## What to do
Give back the lines of the records exactly, starting at the first and ending at the one with "Given: Insert the blue POW sticker".
--------------------------------
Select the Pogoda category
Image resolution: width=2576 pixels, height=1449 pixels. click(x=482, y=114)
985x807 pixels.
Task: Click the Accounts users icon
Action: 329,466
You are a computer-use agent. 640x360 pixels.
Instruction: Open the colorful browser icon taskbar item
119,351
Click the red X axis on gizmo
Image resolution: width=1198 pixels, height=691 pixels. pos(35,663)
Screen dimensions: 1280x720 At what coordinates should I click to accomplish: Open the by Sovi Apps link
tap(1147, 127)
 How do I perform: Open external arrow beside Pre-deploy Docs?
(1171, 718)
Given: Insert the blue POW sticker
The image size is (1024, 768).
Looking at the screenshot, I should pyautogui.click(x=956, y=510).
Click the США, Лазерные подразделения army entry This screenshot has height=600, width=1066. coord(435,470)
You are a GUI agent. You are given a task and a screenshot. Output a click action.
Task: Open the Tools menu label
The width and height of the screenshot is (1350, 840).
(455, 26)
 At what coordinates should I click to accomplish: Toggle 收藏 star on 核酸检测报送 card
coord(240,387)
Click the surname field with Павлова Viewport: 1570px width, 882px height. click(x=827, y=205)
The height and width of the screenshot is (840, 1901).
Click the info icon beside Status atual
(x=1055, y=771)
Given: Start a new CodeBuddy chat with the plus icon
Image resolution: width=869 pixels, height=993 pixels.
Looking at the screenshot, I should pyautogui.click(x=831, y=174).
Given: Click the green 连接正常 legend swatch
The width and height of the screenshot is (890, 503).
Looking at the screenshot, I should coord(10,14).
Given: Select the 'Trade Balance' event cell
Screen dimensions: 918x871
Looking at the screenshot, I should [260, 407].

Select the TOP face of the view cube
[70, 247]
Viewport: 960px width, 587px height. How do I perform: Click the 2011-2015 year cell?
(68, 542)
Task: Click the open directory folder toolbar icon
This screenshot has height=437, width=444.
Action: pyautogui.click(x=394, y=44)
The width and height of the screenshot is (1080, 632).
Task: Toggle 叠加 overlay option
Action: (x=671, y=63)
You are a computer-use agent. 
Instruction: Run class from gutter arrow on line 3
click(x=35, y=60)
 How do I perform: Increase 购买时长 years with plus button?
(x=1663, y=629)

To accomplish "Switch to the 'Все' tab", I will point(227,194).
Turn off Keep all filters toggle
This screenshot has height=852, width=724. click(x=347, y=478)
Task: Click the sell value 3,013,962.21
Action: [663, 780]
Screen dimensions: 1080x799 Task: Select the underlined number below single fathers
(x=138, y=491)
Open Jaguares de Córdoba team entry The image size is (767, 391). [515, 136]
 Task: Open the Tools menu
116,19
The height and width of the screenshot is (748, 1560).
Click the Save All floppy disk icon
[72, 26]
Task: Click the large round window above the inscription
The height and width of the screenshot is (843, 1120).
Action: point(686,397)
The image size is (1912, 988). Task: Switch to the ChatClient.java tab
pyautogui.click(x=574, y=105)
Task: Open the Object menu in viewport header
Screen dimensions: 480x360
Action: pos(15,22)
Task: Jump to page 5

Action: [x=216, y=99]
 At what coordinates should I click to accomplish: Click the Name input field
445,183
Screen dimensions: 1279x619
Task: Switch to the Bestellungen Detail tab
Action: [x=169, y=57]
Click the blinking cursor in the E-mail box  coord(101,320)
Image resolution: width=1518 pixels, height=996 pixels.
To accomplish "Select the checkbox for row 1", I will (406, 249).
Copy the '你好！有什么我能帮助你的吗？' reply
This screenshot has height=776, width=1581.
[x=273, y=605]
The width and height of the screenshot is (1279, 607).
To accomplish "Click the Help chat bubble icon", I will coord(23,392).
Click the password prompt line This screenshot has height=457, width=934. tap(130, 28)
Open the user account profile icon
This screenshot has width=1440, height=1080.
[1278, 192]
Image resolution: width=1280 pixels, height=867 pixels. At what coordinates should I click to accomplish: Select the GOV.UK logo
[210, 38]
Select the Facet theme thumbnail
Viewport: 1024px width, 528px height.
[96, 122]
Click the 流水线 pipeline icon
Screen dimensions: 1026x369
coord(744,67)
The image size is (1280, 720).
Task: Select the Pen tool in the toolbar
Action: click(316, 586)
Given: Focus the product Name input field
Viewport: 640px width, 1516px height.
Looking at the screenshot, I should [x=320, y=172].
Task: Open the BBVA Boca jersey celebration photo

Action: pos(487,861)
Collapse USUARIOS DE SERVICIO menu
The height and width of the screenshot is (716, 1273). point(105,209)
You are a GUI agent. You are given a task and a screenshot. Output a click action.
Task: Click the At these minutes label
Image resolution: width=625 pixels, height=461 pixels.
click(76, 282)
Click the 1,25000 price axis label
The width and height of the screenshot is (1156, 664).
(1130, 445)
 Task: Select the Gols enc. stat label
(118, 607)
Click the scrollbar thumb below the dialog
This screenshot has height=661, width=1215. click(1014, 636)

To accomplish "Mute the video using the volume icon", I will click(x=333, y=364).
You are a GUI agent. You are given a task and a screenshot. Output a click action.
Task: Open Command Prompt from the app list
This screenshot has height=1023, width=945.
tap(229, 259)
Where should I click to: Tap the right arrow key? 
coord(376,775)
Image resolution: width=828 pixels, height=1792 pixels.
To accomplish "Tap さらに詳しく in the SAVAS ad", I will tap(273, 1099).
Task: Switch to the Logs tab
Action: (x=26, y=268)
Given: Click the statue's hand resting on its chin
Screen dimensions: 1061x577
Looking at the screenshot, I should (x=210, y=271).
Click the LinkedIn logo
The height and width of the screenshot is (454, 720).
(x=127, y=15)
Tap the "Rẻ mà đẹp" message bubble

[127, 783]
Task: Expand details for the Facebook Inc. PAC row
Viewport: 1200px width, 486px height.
--------------------------------
## Response area
Select the Pogoda category
Image resolution: width=2576 pixels, height=1449 pixels. click(x=482, y=114)
985x807 pixels.
Task: Click the Accounts users icon
Action: 329,466
You are a computer-use agent. 640x360 pixels.
Instruction: Open the colorful browser icon taskbar item
119,351
Click the red X axis on gizmo
Image resolution: width=1198 pixels, height=691 pixels. pos(35,663)
Screen dimensions: 1280x720 At what coordinates should I click to accomplish: Open the by Sovi Apps link
tap(1147, 127)
 How do I perform: Open external arrow beside Pre-deploy Docs?
(1171, 718)
Given: Insert the blue POW sticker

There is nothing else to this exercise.